◆ Detalles de la tarea:
Enumere todo lo que, según el pasaje seleccionado, el literato moderno quiere demostrar del hombre con las armas de la nueva psicología.

◆ Pasaje seleccionado:
________________________
Berl observa, muy certeramente, que "el
clerc3 no es estorbado por la política en la
medida en que él la piensa, sino en la medida en que no la piensa" y que
"la naturaleza del espíritu comporta que no sea jamás siervo de lo que
considera, sino de lo que negligé”. Pero cuando se trata de las consecuencias y
las obligaciones de pensar la política, Berl exige que el intelectual comparta,
forzosamente, su pesimismo, su criticismo negativo. Evitar, negligir la
política es, sin duda, una manera de traicionar al espíritu; pero a su juicio,
suscribir la esperanza de un partido, el mito de una revolución lo es también.
Más interesante
que su tesis respecto a los deberes de la inteligencia, son los juicios sobre
la actual literatura francesa que la ilustran. Esta literatura es, ante todo,
más burguesa que la burguesía. "La burguesía constantemente duda de sí.
Hace bien. Afirmarse como burguesía es suscribir al marxismo”. Los literatos,
en tanto, empiezan a ocuparse en una apologética de la burguesía como clase. Su
burguesismo se manifiesta vivamente en su desconfianza de la ideología.
"Amor de la historia, odio de la idea”, he aquí uno de sus rasgos
dominantes. Esta es, precisamente, la actitud de la burguesía desde que,
lejanas sus jornadas románticas, superada su estación racionalista, se refugia
en esa divinización de la historia que denuncia en términos tan precisos
Tilgher. La desconfianza en la idea precede a la
desconfianza en el hombre. También en este gesto, la burguesía no hace
otra cosa que renegar del romanticismo. El literato moderno busca en el arsenal
de la nueva psicología las armas que pueden servirle a demostrar la impotencia,
la contradicción, la miseria del hombre. "Para que la desconfianza en el
hombre sea completa, hace falta denigrar al héroe”. Este le parece a Berl el
verdadero objeto de la biografía novelada.
________________________
◆ Filas:
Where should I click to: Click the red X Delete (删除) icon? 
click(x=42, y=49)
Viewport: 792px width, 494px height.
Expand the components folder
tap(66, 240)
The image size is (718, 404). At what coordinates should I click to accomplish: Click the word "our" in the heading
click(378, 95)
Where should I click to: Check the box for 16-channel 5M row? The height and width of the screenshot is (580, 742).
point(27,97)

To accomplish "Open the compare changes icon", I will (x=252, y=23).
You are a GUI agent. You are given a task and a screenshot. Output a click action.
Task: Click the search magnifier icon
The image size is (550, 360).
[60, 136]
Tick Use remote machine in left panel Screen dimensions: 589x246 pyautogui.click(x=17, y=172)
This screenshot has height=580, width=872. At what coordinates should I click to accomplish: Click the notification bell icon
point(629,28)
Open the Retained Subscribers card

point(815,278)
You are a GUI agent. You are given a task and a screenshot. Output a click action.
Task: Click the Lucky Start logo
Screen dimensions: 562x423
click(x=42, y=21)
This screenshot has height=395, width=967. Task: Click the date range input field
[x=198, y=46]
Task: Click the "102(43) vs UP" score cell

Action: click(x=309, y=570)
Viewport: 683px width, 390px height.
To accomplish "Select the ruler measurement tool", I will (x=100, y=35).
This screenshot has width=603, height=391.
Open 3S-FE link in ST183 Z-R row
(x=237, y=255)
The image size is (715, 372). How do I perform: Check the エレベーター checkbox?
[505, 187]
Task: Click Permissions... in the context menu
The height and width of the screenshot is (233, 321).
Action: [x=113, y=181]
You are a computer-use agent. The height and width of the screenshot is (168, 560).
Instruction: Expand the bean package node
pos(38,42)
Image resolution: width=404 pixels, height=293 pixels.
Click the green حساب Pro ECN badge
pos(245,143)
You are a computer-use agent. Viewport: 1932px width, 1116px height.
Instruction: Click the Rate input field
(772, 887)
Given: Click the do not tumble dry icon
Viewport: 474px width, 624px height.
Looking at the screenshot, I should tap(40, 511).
________________________
◆ Respuesta al problema:
La impotencia, la contradicción y la miseria del hombre.